#### Questions on the material:
1. From the Blue Valentine passage, copy the portion starting with "Dean is a hopeless-romantic" and going on through "dating shortly afterwards.".
2. Answer these from the Blue Valentine passage:
(a) Which band scored the film?
(b) What kind of company does Dean work for, and in what city?
(c) Where do Dean and Cindy coincidentally meet again?
3. Please render this sentence from the Blue Valentine passage in Spanish: "He gives her his number but she never calls; however, they coincidentally meet again on a bus and begin dating shortly afterwards."

#### Source passage:
────
Blue Valentine  is a 2010 American romantic drama film written and directed by Derek Cianfrance. Cianfrance, Cami Delavigne, and Joey Curtis wrote the film, and the band Grizzly Bear scored it. Blue Valentine depicts a married couple, played by Michelle Williams and Ryan Gosling, shifting back and forth in time between their courtship and the dissolution of their marriage several years later.

The film received critical acclaim and Williams was nominated for both the Academy Award for Best Actress and the Golden Globe Award for Best Actress in a Motion Picture – Drama, while Gosling received a nomination for the Golden Globe Award for Best Actor – Motion Picture Drama.

Plot

Dean is a hopeless-romantic high-school dropout, working for a moving company in Brooklyn. Cindy is an aspiring doctor studying pre-med while living with her bickering parents and caring for her grandmother in Pennsylvania. She is dating a fellow student named Bobby and one day, the two have intercourse where he ejaculates inside her without her consent. This causes an angered Cindy to break up with him. Sometime later, while Dean is delivering furniture to a nursing home in Pennsylvania, he runs into Cindy, who is visiting her grandmother. He gives her his number but she never calls; however, they coincidentally meet again on a bus and begin dating shortly afterwards.
────
#### Collected data:
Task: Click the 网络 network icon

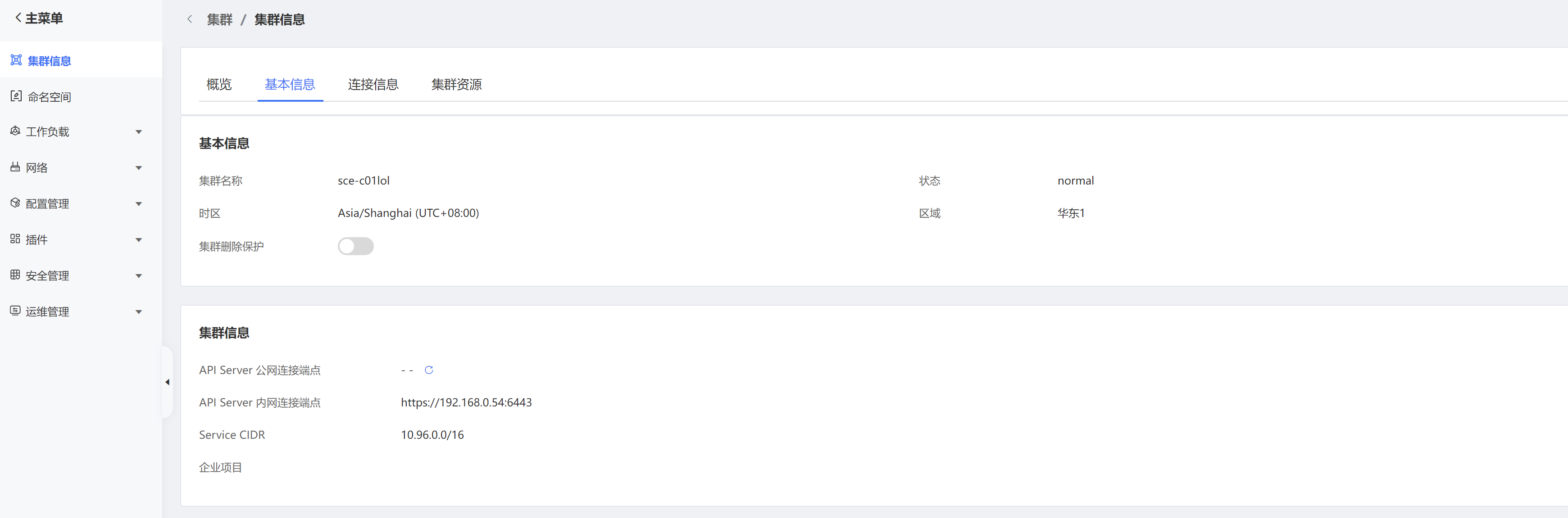Action: click(x=15, y=167)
────
#### Solutions per task:
1.
Dean is a hopeless-romantic high-school dropout, working for a moving company in Brooklyn. Cindy is an aspiring doctor studying pre-med while living with her bickering parents and caring for her grandmother in Pennsylvania. She is dating a fellow student named Bobby and one day, the two have intercourse where he ejaculates inside her without her consent. This causes an angered Cindy to break up with him. Sometime later, while Dean is delivering furniture to a nursing home in Pennsylvania, he runs into Cindy, who is visiting her grandmother. He gives her his number but she never calls; however, they coincidentally meet again on a bus and begin dating shortly afterwards.

2.
(a) Grizzly Bear
(b) A moving company in Brooklyn
(c) On a bus

3. Él le da su número, pero ella nunca llama; sin embargo, se vuelven a encontrar por casualidad en un autobús y comienzan a salir poco después.